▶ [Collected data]

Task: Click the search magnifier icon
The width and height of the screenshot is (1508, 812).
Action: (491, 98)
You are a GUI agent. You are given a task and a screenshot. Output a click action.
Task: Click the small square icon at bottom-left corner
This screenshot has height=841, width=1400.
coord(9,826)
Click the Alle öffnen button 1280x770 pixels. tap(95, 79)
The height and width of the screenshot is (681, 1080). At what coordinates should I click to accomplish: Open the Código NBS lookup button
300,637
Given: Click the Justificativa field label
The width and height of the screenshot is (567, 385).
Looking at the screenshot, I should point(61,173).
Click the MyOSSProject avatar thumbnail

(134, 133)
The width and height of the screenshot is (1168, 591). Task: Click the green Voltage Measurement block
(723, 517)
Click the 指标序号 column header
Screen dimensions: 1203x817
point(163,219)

▶ [What to do] In full and without error, transcribe each of the entries.

▶ [Exercise solution]
Task: Click the search magnifier icon
The width and height of the screenshot is (1508, 812).
Action: (491, 98)
You are a GUI agent. You are given a task and a screenshot. Output a click action.
Task: Click the small square icon at bottom-left corner
This screenshot has height=841, width=1400.
coord(9,826)
Click the Alle öffnen button 1280x770 pixels. tap(95, 79)
The height and width of the screenshot is (681, 1080). At what coordinates should I click to accomplish: Open the Código NBS lookup button
300,637
Given: Click the Justificativa field label
The width and height of the screenshot is (567, 385).
Looking at the screenshot, I should point(61,173).
Click the MyOSSProject avatar thumbnail

(134, 133)
The width and height of the screenshot is (1168, 591). Task: Click the green Voltage Measurement block
(723, 517)
Click the 指标序号 column header
Screen dimensions: 1203x817
point(163,219)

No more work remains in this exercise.